In the past couple of months, I’ve not only been letting go, but letting it be, accepting all that was, and all that is no longer.
The focus then shifted upon me and my Self, and our relationship. I have for so long rejected my Self. Stifling, dismissing, her dreams, her aspirations, her desires, her potential. But in the depths of my Self, there’s resided a knowing. My soul’s compass, unwavering, so gentle in its commitment to guide me to my undeniable truth. It’s been there, when I was at school, university, when I became a lawyer, when I became unhappy. Resolute, my knowing has relentlessly whispered my dreams, my own truths back to me – you are not living your life.
I got busy, drowning myself in work, in order to drown the voices. I was building a career, a reputation, making money, I had responsibilities, my dreams no longer had a place.
But my knowing, it was not mildly deterred. Even when a year ago, my life and all I knew it to be, was completely shattered, my knowing not only remained intact, but its voice grew louder. Some people may name it their ‘calling’, mine was starting to scream.
As I let go of another, I sank into the loving embrace of my own Self. It was there I began to heal, to listen, to understand, and to love. I realised how long I had contained my truth, how unkind, how dismissive I had become of it, how I had grown to despise who I was, at my greatest depths. I was devastated and I just couldn’t do it anymore.
I deserve to be loved as I truly am, first and foremost, by me.
After a year reacquainting and listening to the teachings of my own true self, I knew what I had to do. I made a decision to commit, whole heartedly, unapologetically to who I really am, and who I’ve always been. I didn’t have all the answers, I still don’t, and I no longer need them, just knowing is enough for me.
Eight weeks ago, I resigned. From my full time job, from the path I had deemed right, but I knew wasn’t right for me. I’ve quit before, and in the past, as a quitter there’s been a self induced notion that I must be a committment-phobe. But this time, for the first time, I wasn’t quitting, I was committing – letting go of who I am not, in order to devote myself to who I know I am, and who I wish to become.
Last week, I travelled from my homeland Australia, here, to Nepal, my motherland. I don’t know her as well as I should, having only been in her loving embrace for fleeting family visits. I’m 28 now, it’s just simply time.
This is what I want, it’s what I’ve always known I’ve wanted.
I’ve been afraid to take this leap, but it is something I must do. It’s been calling out to me for years, so gentle in its endeavour to be heard, it was time I listened.
For the next year or so, I will fulfil one of my greatest desires. To know my story, to tell it, through the mountains, the valleys, the rivers, the cities, and its people. From my father’s to my mother’s story – for mine, is unwritten without theirs.

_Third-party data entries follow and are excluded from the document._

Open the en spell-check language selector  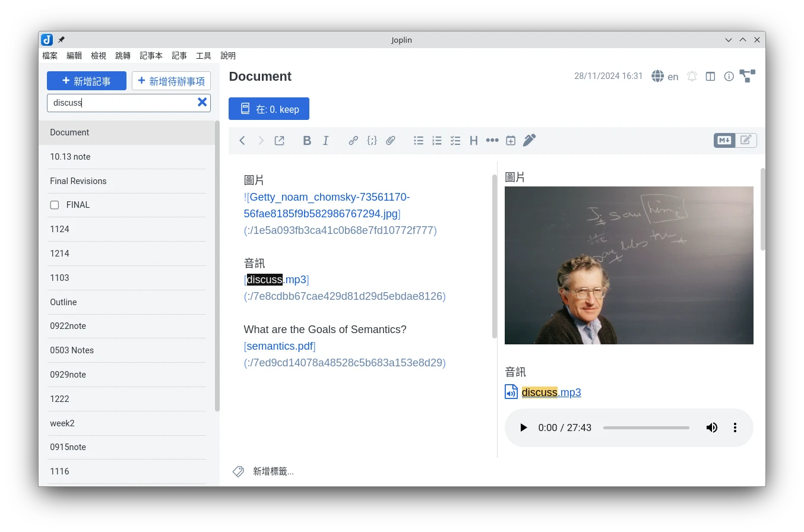click(665, 77)
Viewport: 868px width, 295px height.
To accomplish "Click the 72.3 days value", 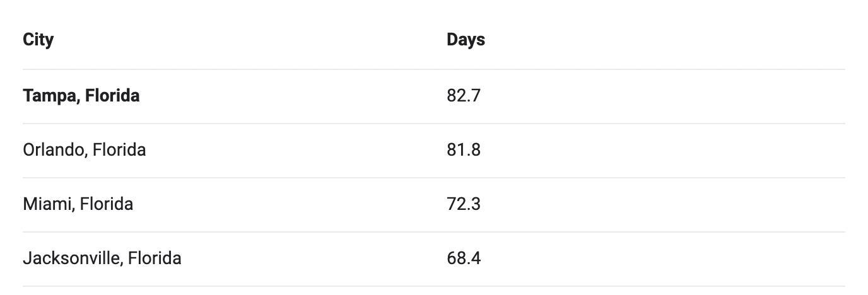I will coord(464,204).
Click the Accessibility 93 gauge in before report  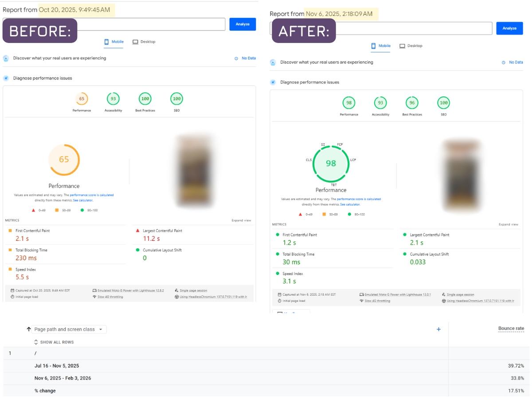tap(113, 99)
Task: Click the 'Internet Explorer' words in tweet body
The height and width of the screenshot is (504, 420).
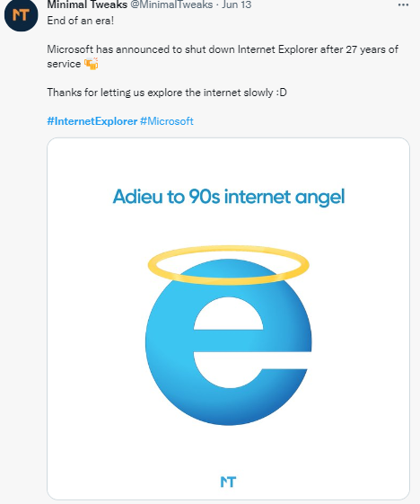Action: pyautogui.click(x=277, y=49)
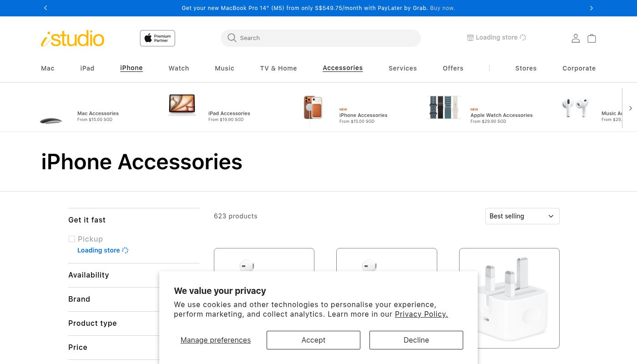The image size is (637, 364).
Task: Click the previous announcement arrow
Action: point(46,8)
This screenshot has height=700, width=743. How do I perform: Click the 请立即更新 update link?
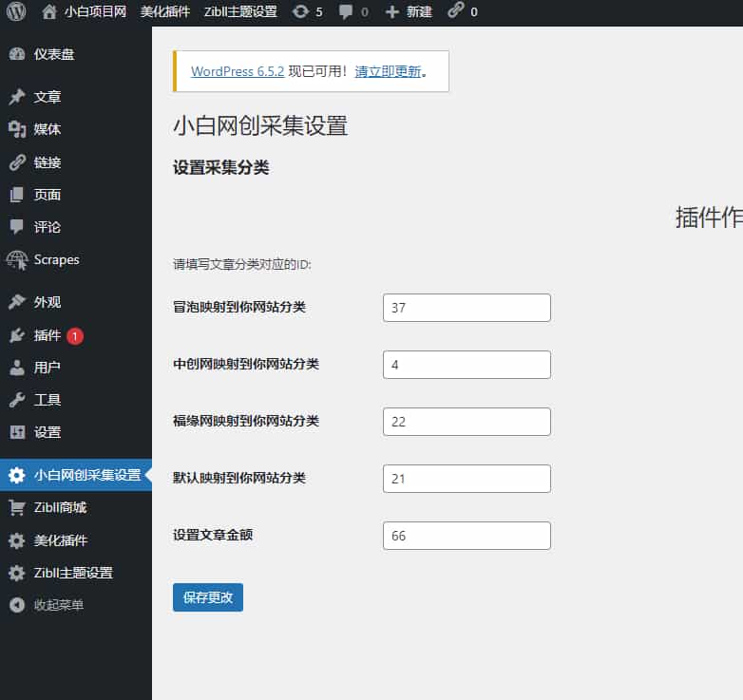click(x=388, y=71)
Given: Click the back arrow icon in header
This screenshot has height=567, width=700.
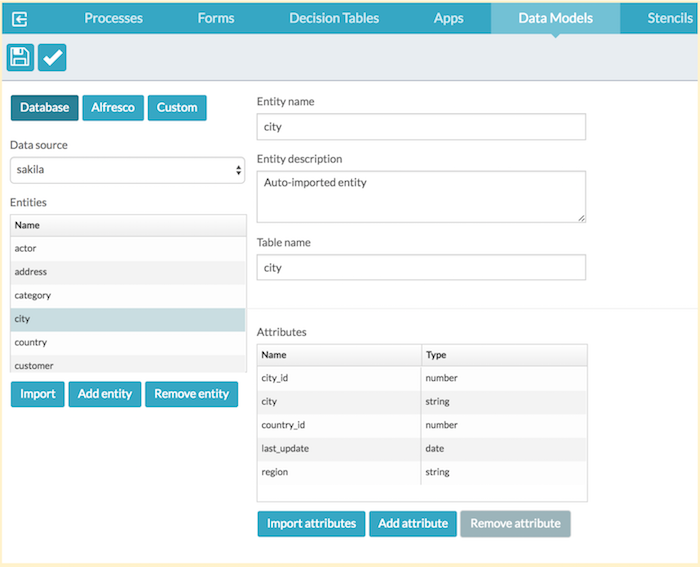Looking at the screenshot, I should [20, 18].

My 18 year old self feels so relieved that she is on the path that she had always dreamed of, and known to be hers. My 28 year old self is no longer afraid to fail. I have made a promise, that I will always listen. I know, no matter what, my Self and I will be okay. Heck, we may even thrive.
As I take a leap into the complete unknown, I am accompanied, by my oldest, most trusted companion, my knowing. And for the first time, in as long as I can remember, I can truely say, that I know, here, is exactly where I am supposed to be.
Thank you for supporting my words, my unfiltered truths, so far. I am so grateful for you all.